何を書くかより、何を書かないか(隠すか)に頭を悩ますのが映画紹介の鉄則と考える私としては、そうしたレビューを見るたびに、読者が興味を失わないか心配になる。
ベトナム戦争の英雄の回顧録が戦争アクション映画になることに。落ち目のアクションスター、ダグ(ベン・スティラー)は、この主演に再起をかけていた。下ネタ芸人のイメージを払拭したいコメディアン、ジェフ(ジャック・ブラック)や、黒人役をやるため肌を黒く整形手術するなど、行き過ぎた演技派で知られるカーク(ロバート・ダウニー・Jr)も加わり、撮影は順調に進むに見えたが……。
やがて暴走した原作者と監督により、出演者一同は実際の紛争地帯にヘリで連れて行かれる。
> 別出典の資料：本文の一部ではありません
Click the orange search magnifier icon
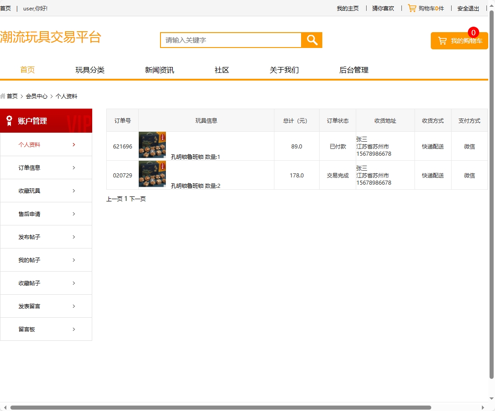Image resolution: width=495 pixels, height=411 pixels. pyautogui.click(x=311, y=40)
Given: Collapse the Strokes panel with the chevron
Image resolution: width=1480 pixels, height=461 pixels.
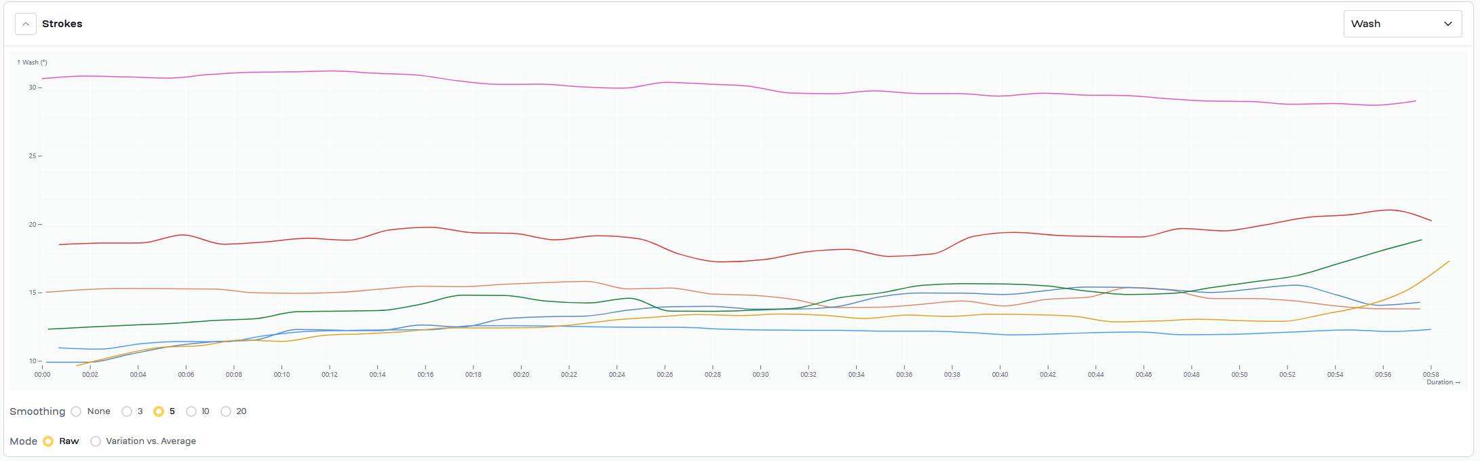Looking at the screenshot, I should tap(25, 24).
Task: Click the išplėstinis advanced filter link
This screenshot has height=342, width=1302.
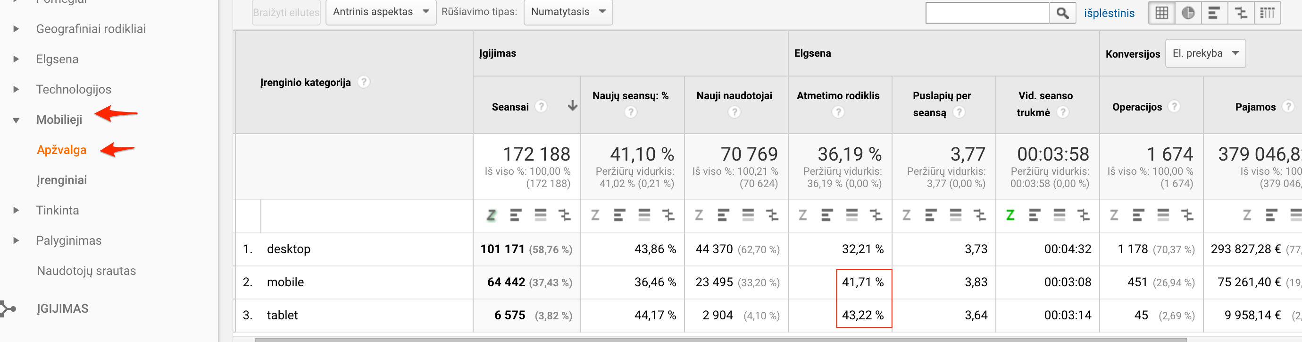Action: 1109,13
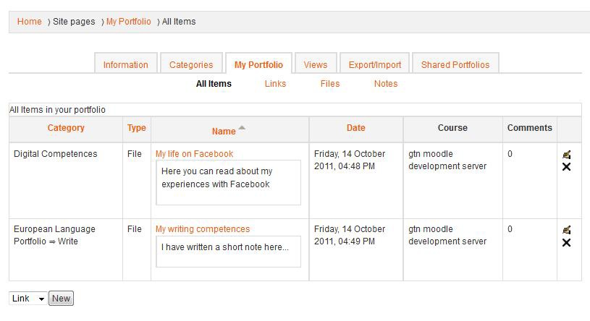Show the Files sub-tab
This screenshot has height=321, width=590.
(330, 84)
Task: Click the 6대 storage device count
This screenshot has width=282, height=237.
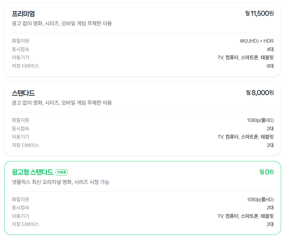Action: point(270,66)
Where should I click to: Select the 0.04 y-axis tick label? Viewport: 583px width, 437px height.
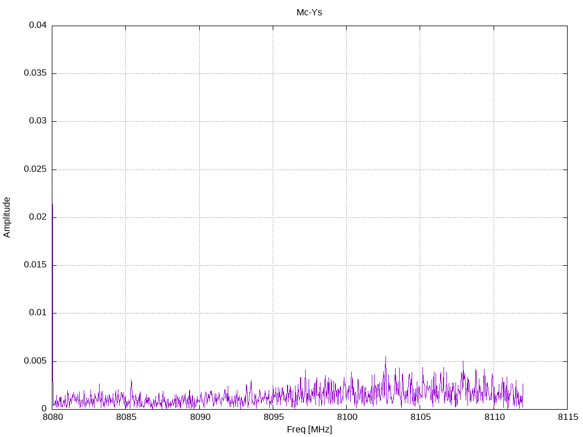tap(38, 26)
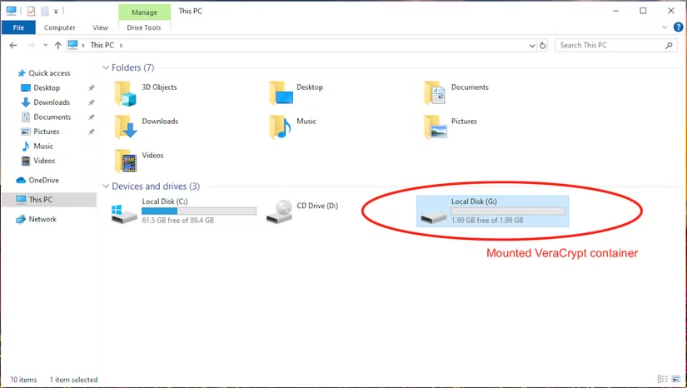Click the Refresh icon in address bar
This screenshot has height=388, width=687.
pyautogui.click(x=543, y=46)
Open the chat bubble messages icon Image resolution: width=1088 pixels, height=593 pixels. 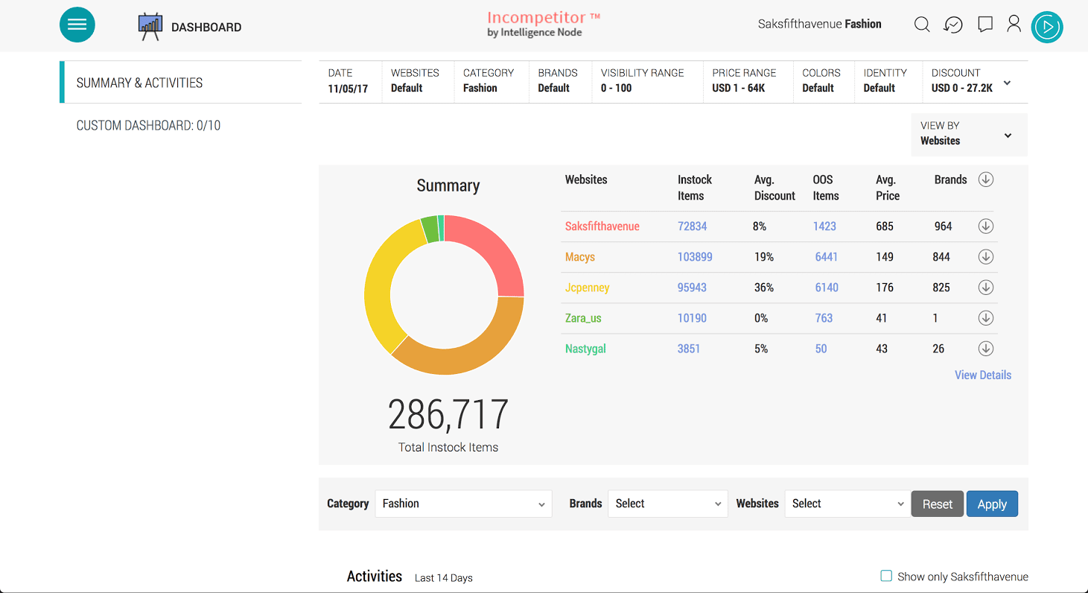pyautogui.click(x=984, y=25)
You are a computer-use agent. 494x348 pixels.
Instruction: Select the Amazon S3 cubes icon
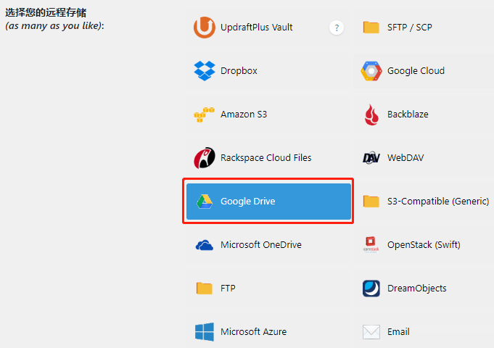pos(205,115)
そして本人たちは映画撮影と思い込んだまま、本物の戦闘に巻き込まれていくトンデモストーリーだ。
このお馬鹿映画に、90億円も製作費をぶっこんだというのだから凄まじい。当然ながら、戦闘シーンはド迫力。軍事アクションとして見ても一流品だ。その一流映像で、あんな作品やこんな作品の名場面をパロディにするのだから、呆れ笑いをするほかない。なにしろ、下手すりゃオリジナルより出来がいいのだ。
映画撮影の風景は、ハリウッドならありえるかも、と思わせる舞台裏ギャグの連続で、映画好きを笑わせる。
もっともそうしたギョーカイへの風刺は抑え気味。そもそも、この映画の存在じたいがいかにもハリウッドらしい。見終わった後、私はそう感じた。
むしろ毒が強いと感じるのは、いやにリアルな特殊メイクによる直接的残酷描写。その手に弱い女性などは、十分気をつけたほうがよろしい。日本人ならドン引き確実なので、日本版の予告編だけモザイクをかけたという、シャレにならない話もある。
一級のアクション映画の体裁をとりながら、ありがちな展開を崩して笑わせる。アクション部分がしょぼかったらこうした笑いは成立しない以上、これだけの大金をかけた甲斐もあったというべきか。個人的にはもっとバカ方面へ突き抜けてくれるかと期待したが、意外と無難な出来。もう少し何とかできそうな気もするのだが。
それでも、バカ金をつぎ込んだギャグ映画として、一見の価値はある。ベトナム戦争映画を一通り見た人、最近の米ショウビズ界にそこそこ詳しい人がみれば、さらに楽しむことができる。